Having personally struggled with depression and anxiety I know how important it is to be taken seriously, to feel respected, to have the space to make mistakes, and to think through things in ways that are liberating. We can get stuck in fear of change, patterns of intra-and interpersonal violence and addiction and need to be met with reminders about joy, hope, belonging and new experiences of trust. I believe there are many paths to healing that can include play, physical activity, holistic and allopathic medicine, service to others, telling our story, creating art and music, and being connected to something greater than ourselves. We are all human after all in life can become very messy and confusing.
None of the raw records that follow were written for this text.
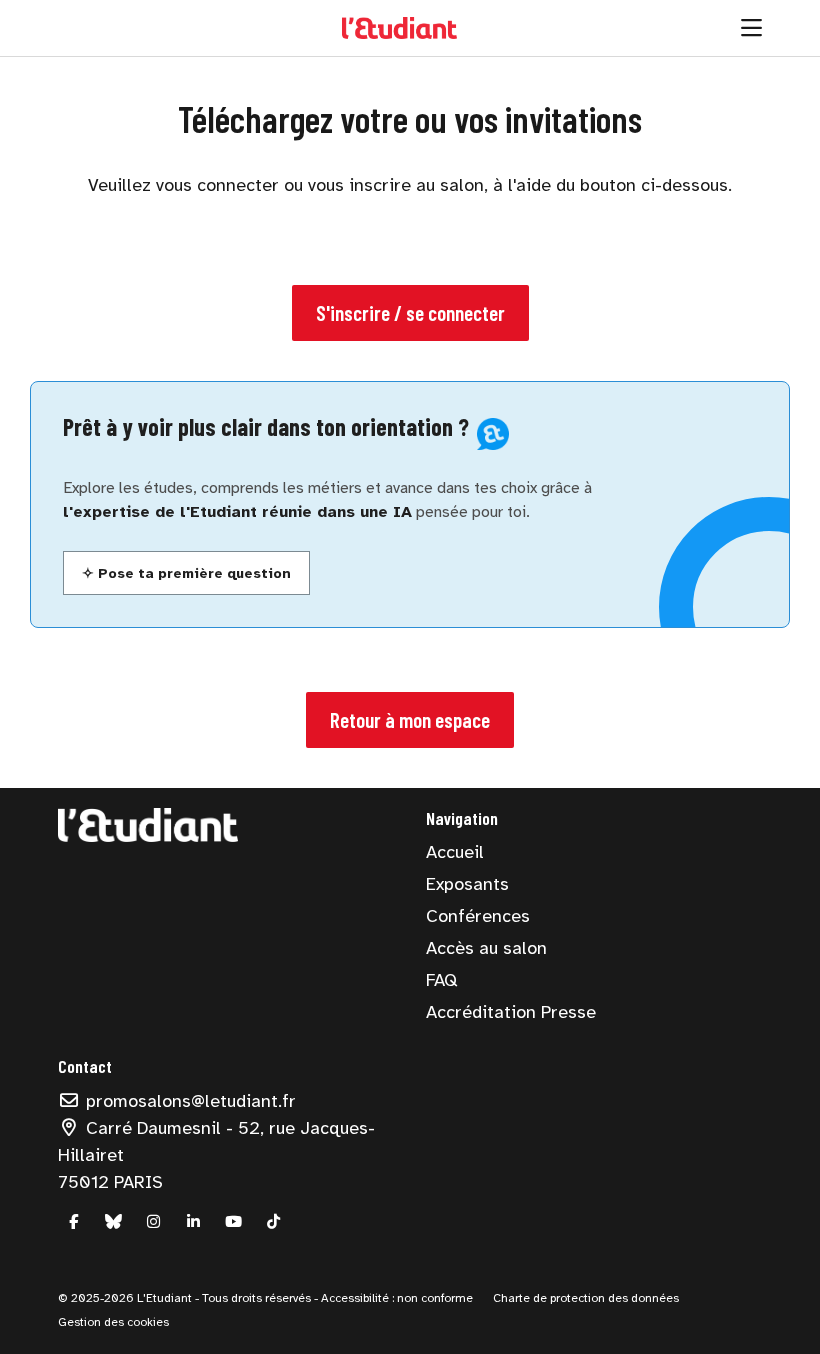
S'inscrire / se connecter (410, 312)
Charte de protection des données (586, 1298)
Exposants (467, 884)
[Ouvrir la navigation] (751, 28)
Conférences (478, 916)
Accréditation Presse (511, 1012)
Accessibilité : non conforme (395, 1298)
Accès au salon (486, 948)
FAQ (441, 980)
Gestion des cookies (113, 1322)
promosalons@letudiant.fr (188, 1101)
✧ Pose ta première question (186, 573)
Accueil (455, 852)
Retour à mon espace (410, 719)
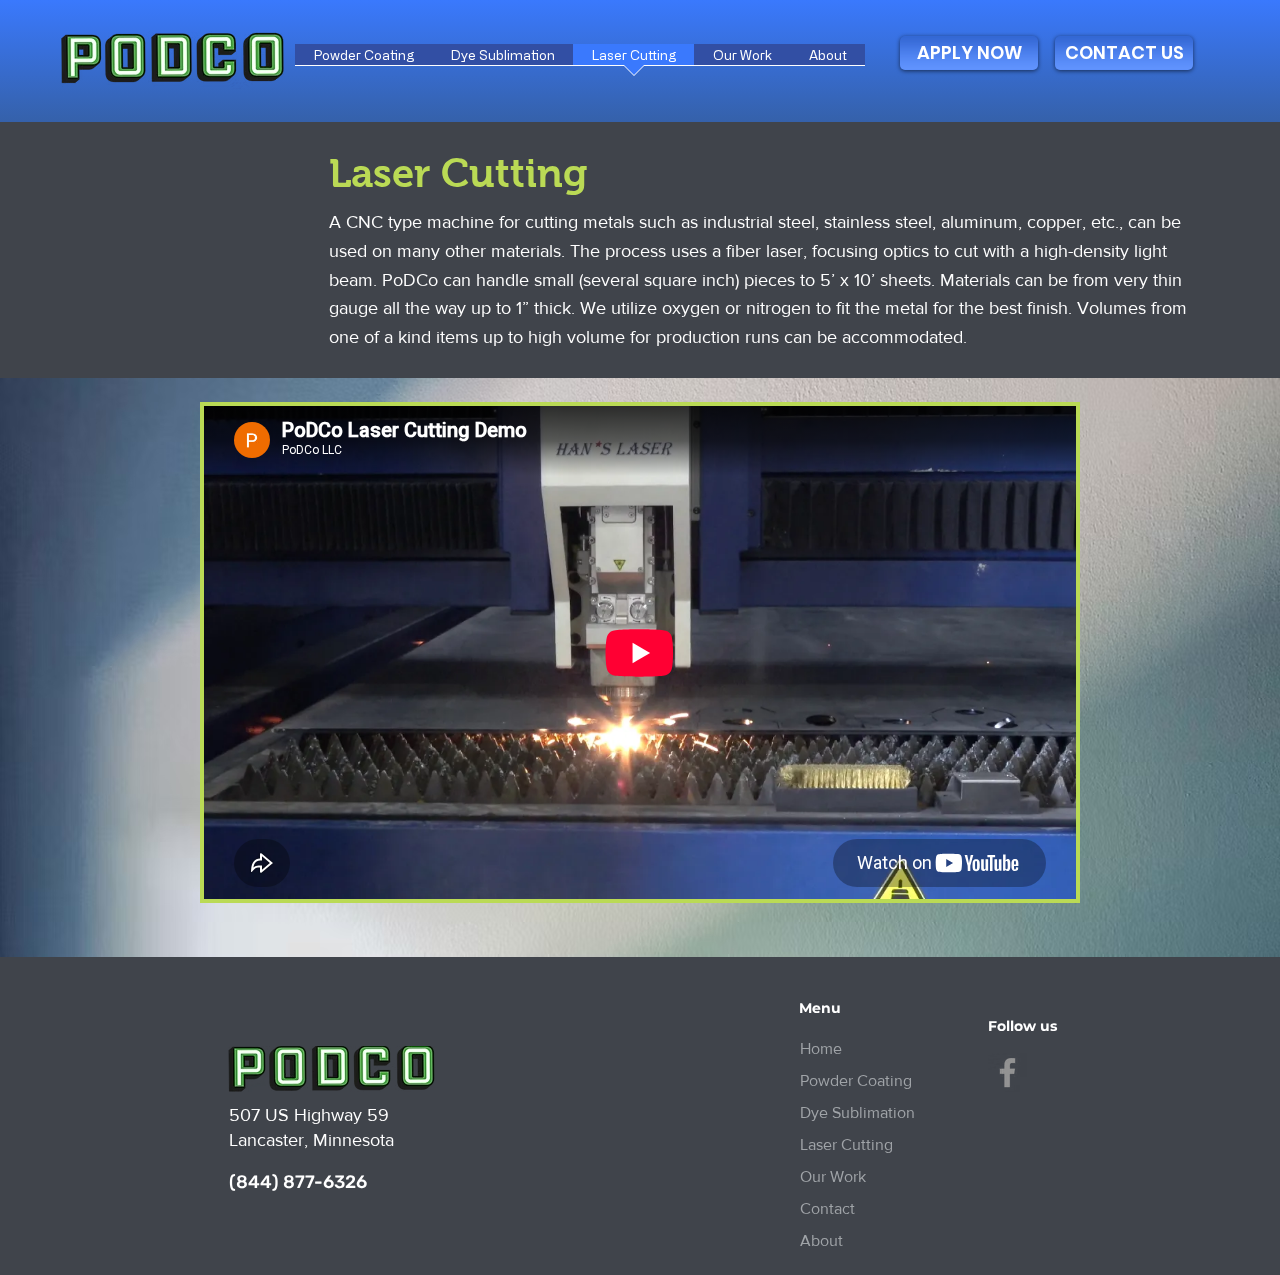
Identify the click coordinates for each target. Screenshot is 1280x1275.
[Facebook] (1007, 1072)
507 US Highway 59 (309, 1115)
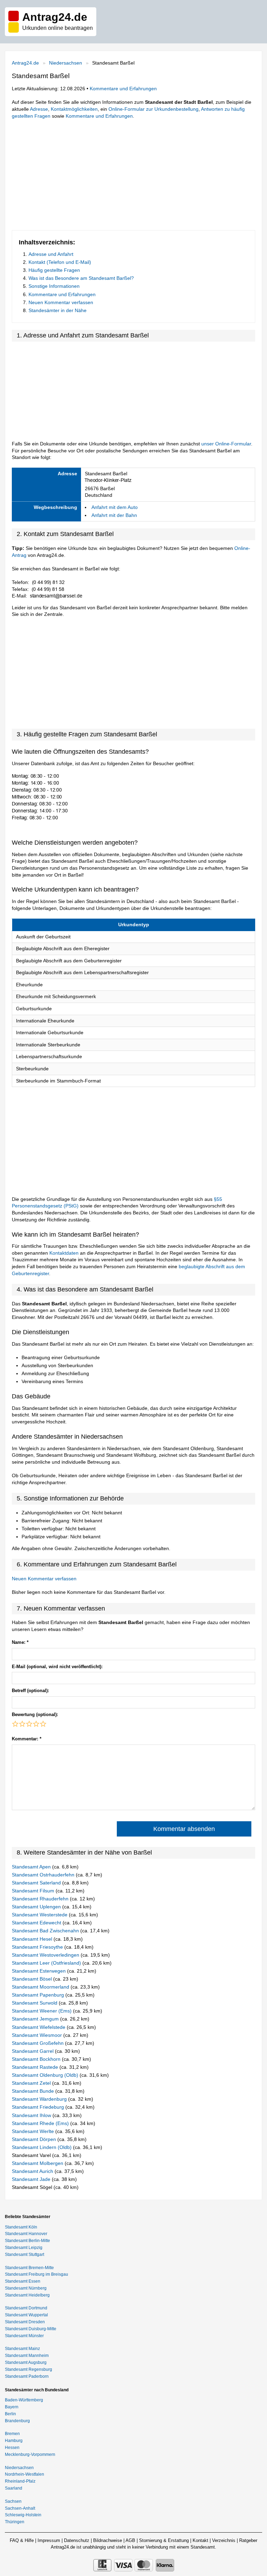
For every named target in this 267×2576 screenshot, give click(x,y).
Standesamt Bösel (32, 1979)
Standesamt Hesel (33, 1939)
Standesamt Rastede (35, 2067)
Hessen (12, 2447)
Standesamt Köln (21, 2227)
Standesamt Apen (32, 1867)
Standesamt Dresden (25, 2321)
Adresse (39, 109)
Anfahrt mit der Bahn (114, 515)
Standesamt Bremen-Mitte (29, 2267)
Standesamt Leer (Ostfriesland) (47, 1963)
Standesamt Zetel (32, 2083)
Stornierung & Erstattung (164, 2540)
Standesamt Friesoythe (38, 1947)
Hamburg (14, 2440)
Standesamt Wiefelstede (39, 2027)
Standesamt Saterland (37, 1882)
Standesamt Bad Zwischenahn (46, 1930)
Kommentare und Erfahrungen (123, 88)
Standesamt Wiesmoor (37, 2035)
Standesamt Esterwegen (39, 1971)
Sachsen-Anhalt (20, 2508)
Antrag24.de (25, 63)
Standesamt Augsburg (26, 2362)
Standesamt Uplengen (37, 1906)
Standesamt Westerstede (40, 1914)
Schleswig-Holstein (23, 2514)
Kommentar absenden (184, 1828)
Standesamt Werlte (33, 2131)
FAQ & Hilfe (22, 2540)
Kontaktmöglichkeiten (74, 109)
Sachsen (13, 2501)
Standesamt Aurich (33, 2171)
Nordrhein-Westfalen (24, 2474)
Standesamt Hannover (26, 2233)
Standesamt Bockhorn (37, 2059)
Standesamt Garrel (33, 2051)
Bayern (11, 2406)
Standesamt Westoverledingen (46, 1955)
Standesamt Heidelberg (27, 2295)
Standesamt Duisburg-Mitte (30, 2328)
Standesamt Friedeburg (38, 2107)
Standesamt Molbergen (38, 2163)
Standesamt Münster (24, 2335)
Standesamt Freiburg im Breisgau (36, 2274)
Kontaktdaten (64, 1253)
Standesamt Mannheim (27, 2355)
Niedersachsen (65, 63)
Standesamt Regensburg (28, 2369)
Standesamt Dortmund (26, 2308)
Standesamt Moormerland (41, 1987)
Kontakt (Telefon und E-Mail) (60, 262)
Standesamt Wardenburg (40, 2099)
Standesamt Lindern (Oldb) (42, 2147)
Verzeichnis (223, 2540)
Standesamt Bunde (33, 2091)
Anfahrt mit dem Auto (114, 507)
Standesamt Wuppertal (26, 2314)
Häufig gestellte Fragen (54, 270)
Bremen (12, 2433)
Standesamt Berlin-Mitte (27, 2240)
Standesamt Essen (22, 2281)
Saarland (13, 2488)
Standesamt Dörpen (34, 2139)
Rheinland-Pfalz (20, 2481)
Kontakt (200, 2540)
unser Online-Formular (226, 443)
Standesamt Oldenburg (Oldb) (46, 2075)
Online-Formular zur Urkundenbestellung (153, 109)
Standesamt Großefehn (38, 2043)
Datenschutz (76, 2540)
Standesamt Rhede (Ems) (41, 2123)
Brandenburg (17, 2420)
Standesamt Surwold (35, 2003)
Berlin (10, 2413)
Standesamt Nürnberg (26, 2288)
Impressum (49, 2540)
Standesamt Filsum (34, 1890)
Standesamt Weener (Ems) (42, 2011)
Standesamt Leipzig (23, 2247)
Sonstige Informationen (54, 286)
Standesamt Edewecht (37, 1922)
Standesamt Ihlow (32, 2115)
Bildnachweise (107, 2540)
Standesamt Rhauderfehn (41, 1898)
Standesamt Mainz (22, 2348)
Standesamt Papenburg (38, 1995)
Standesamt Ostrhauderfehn (44, 1874)
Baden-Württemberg (24, 2400)
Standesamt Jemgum (36, 2019)
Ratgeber (248, 2540)
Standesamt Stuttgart (24, 2254)
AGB (130, 2540)
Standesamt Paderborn (27, 2376)
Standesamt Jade (32, 2179)
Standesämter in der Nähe (58, 310)
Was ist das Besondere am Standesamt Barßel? (81, 278)
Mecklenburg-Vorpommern (30, 2454)
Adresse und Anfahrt (51, 254)
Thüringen (14, 2521)
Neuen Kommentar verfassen (61, 302)
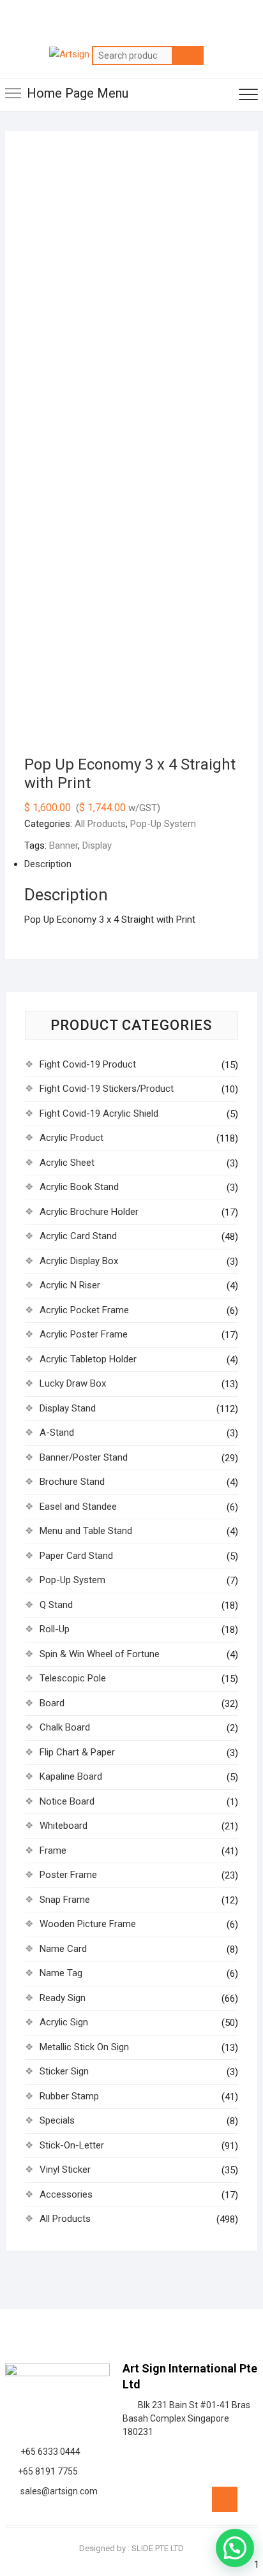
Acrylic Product (71, 1137)
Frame (53, 1850)
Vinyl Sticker (65, 2169)
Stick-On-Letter (72, 2145)
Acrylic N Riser (70, 1285)
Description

We respond in ways that make sense at the time and adapt to situations to survive. At times we need to be reminded that it’s time to adapt again to new situations with the new tools and experiences we have acquired.
In the therapy process I will meet you where you are and want to learn about your life. Not only will I want to know what is hurting you or keeping you bound or stuck, I will also want to know who and what matters to you? What inspires and moves you? Where do you find meaning and purpose? What nurtures and soothes you when you are in pain or distress? Do you have symbols, role models, spiritual practices, songs, causes, or activities that enrich your life? Who knows you and understands you in your complex identity?
I have worked with people who have experienced trauma, depression, anxiety, obsessive-compulsive disorder, eating disorders, chronic health conditions, addiction, trichotillomania, bullying, violence, grief, and other forms of mental illness. I see therapy as a safe space to honor all that we bring and find ways to live full lives even while accepting some limitations or challenges.